Huang’s framing is understandable as a competitive narrative. His core claim — that TSMC’s advanced packaging is world-class and not threatened — is entirely true on its own merits. TSMC and Intel retain a commanding process node lead, and their hybrid bonding roadmaps are advancing on schedule. The current generation of AI accelerators, including Nvidia’s own products, depends entirely on TSMC’s CoWoS and packaging capabilities.

But the rhetorical move of equating LogicFolding with those packaging technologies collapses a meaningful distinction. One set of technologies makes better use of pre-designed chips after they are built. The other reimagines how chips are designed in the first place. The former is an integration problem; the latter is a design methodology problem. Conflating them — even in an offhand interview remark — obscures what Huawei is actually claiming to have done: produce a new architectural grammar for silicon, not merely a better assembly technique.

Futurum Research, in an independent analysis published shortly after the announcement, noted that while TSMC and Intel retain their process node advantage, Huawei’s claimed 1.5-micron LogicFolding pitch in production “reframes the packaging competition in ways the industry has not fully priced in.” Bernstein analysts offered a more skeptical view, pointing out that increasing stacked layers raises power density and thermal risk — genuine engineering challenges that Huawei’s claims, still lacking independent audit, have yet to fully address at scale. Both assessments, notably, treat LogicFolding as a distinct category from traditional packaging rather than a subset of it.

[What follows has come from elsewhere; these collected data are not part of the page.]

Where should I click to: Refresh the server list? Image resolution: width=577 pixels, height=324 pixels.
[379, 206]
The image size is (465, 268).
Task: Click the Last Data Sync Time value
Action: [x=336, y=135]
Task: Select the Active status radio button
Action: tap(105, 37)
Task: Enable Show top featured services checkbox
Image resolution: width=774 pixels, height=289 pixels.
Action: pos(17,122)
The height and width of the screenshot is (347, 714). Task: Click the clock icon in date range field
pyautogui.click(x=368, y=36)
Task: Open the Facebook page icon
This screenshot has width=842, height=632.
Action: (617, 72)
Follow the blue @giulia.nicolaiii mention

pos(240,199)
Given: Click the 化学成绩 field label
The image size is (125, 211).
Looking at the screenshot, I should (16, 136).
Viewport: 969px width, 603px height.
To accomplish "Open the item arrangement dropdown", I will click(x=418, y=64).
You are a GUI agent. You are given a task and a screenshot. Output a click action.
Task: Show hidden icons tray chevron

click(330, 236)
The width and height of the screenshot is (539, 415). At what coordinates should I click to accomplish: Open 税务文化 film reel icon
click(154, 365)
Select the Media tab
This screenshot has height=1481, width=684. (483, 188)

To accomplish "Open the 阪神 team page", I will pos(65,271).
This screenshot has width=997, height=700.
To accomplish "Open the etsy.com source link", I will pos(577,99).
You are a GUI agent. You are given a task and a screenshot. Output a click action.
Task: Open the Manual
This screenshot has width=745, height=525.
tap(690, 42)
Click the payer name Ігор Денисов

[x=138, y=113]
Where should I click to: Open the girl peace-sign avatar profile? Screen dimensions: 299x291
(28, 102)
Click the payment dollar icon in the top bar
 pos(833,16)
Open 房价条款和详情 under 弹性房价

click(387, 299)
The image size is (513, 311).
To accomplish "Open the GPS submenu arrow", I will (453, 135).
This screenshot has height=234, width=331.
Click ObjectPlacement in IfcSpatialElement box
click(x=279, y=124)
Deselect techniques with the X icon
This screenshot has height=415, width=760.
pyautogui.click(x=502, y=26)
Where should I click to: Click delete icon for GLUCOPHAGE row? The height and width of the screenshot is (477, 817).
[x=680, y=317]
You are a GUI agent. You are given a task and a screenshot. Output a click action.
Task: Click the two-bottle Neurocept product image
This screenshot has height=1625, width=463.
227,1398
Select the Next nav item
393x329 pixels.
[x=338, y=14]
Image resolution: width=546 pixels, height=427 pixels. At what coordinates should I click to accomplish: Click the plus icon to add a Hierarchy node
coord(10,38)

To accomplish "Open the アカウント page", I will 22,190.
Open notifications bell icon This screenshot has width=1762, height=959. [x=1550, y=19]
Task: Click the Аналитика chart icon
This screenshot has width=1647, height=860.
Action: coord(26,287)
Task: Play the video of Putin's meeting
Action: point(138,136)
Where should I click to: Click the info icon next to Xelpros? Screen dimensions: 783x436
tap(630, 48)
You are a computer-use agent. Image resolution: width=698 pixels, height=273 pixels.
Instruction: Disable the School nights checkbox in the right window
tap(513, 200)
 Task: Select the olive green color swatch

The Bigger Picture: From Geometric to Systems Thinking

The Tau Scaling Law’s deepest ambition is precisely the one that makes Huang’s dismissal most incomplete. Huawei is not merely proposing a technique. It is proposing a new industry optimization target. Moore’s Law oriented the entire semiconductor industry around transistor geometry — shrinking the node, improving yield, advancing the lithography. The Tau Law proposes that the primary metric should instead be system-level signal transit time: how long it takes for information to move from origin to destination across the full hardware stack, from transistor switching through on-chip routing, inter-chip interconnect, memory access, and rack-level communication.

This is — at minimum — a coherent and non-trivial reframing. Whether the industry ultimately adopts it as an organizing principle, or whether Huawei’s specific implementations hold up under independent scrutiny at volume, remains to be seen. TSMC begins mass production of 1.4nm chips in 2028; if Huawei’s 2031 target holds, the manufacturing gap narrows from roughly five to seven years today to approximately three — a compressed differential, but a differential still.

Editorial Verdict

Jensen Huang’s claim that TSMC has possessed equivalent technology for a decade is, on the available technical evidence, a mischaracterization. TSMC’s advanced packaging technologies are genuinely impressive and commercially dominant — but they operate at the die level, after chips are designed. Huawei’s LogicFolding operates at the standard-cell level, restructuring the design process itself. These are not the same problem, nor the same solution. Huang may be right that Huawei’s approach poses no near-term commercial threat to TSMC’s foundry business. But he appears to be wrong — or at minimum imprecise — about the nature of what Huawei has built.